Benjamin Constant a raison: sacrifier les fortes garanties de la liberté aux décevantes lueurs d'une heureuse quiétude, c'est imiter le chien d'Ésope. N'est-ce point, en effet, la liberté qui élève les forces à leur plus haute puissance, et qui leur fait produire les plus féconds résultats? D'ailleurs, ce n'est pas au bonheur seul, c'est à l'élévation morale que nous convie notre destinée, et la liberté politique est la condition indispensable, comme le moyen le plus énergique de notre perfectionnement. Aussi, loin de renoncer à aucune des deux espèces de liberté, dont il a si noblement parlé, Benjamin Constant nous invite à les combiner l'une avec l'autre.
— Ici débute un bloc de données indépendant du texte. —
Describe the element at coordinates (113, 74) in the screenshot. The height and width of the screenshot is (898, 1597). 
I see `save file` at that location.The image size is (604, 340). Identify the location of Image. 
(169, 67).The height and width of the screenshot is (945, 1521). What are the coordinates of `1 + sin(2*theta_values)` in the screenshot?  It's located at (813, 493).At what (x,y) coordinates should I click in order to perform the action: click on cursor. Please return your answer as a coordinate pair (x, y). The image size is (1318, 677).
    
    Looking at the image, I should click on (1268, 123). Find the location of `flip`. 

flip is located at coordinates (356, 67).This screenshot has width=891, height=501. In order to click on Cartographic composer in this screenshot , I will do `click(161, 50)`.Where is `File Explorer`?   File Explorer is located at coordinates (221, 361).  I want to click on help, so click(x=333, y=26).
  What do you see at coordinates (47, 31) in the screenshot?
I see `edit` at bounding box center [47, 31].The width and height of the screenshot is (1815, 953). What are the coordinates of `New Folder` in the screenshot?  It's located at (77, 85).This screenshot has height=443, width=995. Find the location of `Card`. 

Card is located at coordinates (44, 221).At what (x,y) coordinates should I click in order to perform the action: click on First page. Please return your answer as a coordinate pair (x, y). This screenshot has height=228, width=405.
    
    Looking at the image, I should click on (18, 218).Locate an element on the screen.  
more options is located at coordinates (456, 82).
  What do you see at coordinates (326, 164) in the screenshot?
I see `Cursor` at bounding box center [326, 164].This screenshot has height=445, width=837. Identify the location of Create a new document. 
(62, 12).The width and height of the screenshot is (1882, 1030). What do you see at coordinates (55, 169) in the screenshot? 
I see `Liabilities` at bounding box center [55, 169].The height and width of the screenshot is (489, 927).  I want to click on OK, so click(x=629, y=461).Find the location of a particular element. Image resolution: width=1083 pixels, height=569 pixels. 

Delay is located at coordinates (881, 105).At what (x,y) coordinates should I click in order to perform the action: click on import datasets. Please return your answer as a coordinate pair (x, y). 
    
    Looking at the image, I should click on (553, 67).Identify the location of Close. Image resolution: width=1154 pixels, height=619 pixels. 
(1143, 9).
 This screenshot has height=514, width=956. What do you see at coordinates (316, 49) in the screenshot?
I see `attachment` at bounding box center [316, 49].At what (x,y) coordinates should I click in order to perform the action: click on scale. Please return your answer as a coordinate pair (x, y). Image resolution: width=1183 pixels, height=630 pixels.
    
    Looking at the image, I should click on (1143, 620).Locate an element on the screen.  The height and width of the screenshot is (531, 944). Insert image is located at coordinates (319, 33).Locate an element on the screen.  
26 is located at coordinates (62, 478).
Le laissez-faire et le laissez-passer de Quesnay, appliqué à la politique, mais compris dans le sens qui lui appartient sérieusement, ne fera point courir de dangers à la société : ce qu'elle doit redouter le plus, c'est le laisser-aller des hommes qui la composent, et leur molle indifférence. La liberté se dégage de plus en plus, à mesure que l'intelligence se développe, que l'activité s'exerce, que la raison se forme, que la dignité personnelle s'affermit: elle est la sévère gardienne du droit, et, loin de dresser une tente pour le repos, elle nous convie à l'exercice actif de toutes nos facultés. Rien ne lui est plus hostile que le droit de tout faire, sans contrôle, sans responsabilité : il n'est autre chose, en effet, que le droit du plus fort, que l'oppression, tandis que la liberté, c'est la justice, c'est l'équilibre. On lui impute à tort de ne voir qu'un côté de la nature humaine, elle en saisit l'ensemble: le bien, pour ne pas l'entraver; le mal, pour le punir.

(1) Ibid., p. 558.

Certes, il n'y eut point de défenseur plus convaincu, plus décidé de la liberté de la presse, que le fut Benjamin Constant. Avec la liberté de la presse, à son avis, on a toutes les autres. Quand elle est étouffée, tout le reste périt! La censure n'eut pas de plus redoutable adversaire. « Les gouvernements ne savent pas, dit-il (1), tout le mal qu'ils se font en se réservant le droit exclusif de parler et d'écrire sur leurs propres actes on ne croit rien de ce qu'affirme une autorité qui ne permet pas qu'on lui réponde: on croit tout ce qui s'affirme contre une autorité qui ne permet point d'examen.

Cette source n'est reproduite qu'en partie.